My favorite part of this job is the people, hands-down. I like getting to know them and finding out what they love, what motivates them each day. Our donors and alumni have such a thirst to engage with current students in meaningful ways, and learning about their interests and passions is truly inspiring. The most fun part of my work is building on those interests to create excitement around work that supports the mission of the School.
I’m originally from: a small town in the Philippines, just outside of Manila. I was my parents’ first child and, when I was born, they had no name prepared and ended up finding mine in a dictionary! (My full name is Jessamine, a variation of “jasmine.”) I actually find that poetic, as my mom is a former teacher and a lover of words. She used to teach in a small private school, and she tells me I would sleep in a crib in one corner of the classroom while she gave lessons.
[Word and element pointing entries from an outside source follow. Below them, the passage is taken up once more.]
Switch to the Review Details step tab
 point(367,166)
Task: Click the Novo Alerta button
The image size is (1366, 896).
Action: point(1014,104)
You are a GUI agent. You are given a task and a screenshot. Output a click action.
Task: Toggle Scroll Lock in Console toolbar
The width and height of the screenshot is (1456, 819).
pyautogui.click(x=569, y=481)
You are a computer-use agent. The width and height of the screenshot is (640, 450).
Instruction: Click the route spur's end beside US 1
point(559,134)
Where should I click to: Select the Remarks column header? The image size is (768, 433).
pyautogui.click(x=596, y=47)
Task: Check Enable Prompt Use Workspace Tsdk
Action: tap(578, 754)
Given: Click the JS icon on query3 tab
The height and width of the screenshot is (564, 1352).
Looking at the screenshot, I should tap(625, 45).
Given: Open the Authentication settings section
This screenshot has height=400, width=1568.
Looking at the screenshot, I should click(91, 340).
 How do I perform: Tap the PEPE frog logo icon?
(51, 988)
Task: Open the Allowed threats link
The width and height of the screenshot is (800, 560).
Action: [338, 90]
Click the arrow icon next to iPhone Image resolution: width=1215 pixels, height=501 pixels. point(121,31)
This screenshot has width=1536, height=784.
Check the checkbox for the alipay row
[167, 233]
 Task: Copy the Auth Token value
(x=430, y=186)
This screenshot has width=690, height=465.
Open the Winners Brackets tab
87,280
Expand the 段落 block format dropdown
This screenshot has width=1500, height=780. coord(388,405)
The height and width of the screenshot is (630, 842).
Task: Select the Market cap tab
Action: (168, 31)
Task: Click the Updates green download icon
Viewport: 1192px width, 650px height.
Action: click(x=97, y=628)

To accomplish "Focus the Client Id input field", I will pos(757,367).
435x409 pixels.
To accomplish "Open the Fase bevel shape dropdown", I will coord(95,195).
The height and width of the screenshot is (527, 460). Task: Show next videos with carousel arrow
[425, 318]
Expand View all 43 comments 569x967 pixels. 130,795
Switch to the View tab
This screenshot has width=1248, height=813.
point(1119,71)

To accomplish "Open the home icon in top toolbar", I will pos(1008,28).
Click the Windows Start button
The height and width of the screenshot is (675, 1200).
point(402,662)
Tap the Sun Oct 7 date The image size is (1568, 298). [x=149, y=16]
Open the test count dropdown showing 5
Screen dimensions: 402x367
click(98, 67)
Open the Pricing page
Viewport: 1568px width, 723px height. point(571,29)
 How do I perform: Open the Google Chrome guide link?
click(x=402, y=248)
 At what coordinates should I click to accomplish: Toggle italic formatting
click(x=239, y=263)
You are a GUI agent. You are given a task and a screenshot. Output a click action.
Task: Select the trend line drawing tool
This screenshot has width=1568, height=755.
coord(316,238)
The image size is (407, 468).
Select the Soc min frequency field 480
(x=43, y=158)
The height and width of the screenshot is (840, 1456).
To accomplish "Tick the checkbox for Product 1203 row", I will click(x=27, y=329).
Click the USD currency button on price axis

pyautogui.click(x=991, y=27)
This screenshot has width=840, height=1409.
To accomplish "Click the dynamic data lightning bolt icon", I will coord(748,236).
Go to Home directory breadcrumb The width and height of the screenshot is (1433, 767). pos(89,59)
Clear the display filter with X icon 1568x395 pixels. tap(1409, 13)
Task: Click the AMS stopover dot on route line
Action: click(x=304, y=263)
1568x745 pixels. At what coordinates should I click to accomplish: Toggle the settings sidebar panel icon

I lived in the Philippines until I was 12 years old. My dad was away 10-11 months of each year, working on contract as a mechanical engineer in the United States. The silver lining of this arrangement was that he used to bring us the most wonderful balikbayan boxes when he came home – that’s a Tagalog word that translates as “return [to] country.” These enormous boxes were full of American movies and music, chocolate and food, clothing and toys. He brought something for everyone in the village, and those gifts plus his presence made it feel like Christmas truly had come!
When I was 12, my parents decided we needed to be together as a family full-time, so my mother, two brothers and I moved to St. Louis. I lived there until I moved to Virginia for college, and then I made my way here early this year.
My first job ever: was bagging produce and dry goods in my family’s tindahan. A tindahan is a stall that’s part of a larger indoor/outdoor market, where most people in the Philippines buy fresh food to cook for dinner each night. That was fun – the whole market was very community centered, and we were friends with all our stall neighbors.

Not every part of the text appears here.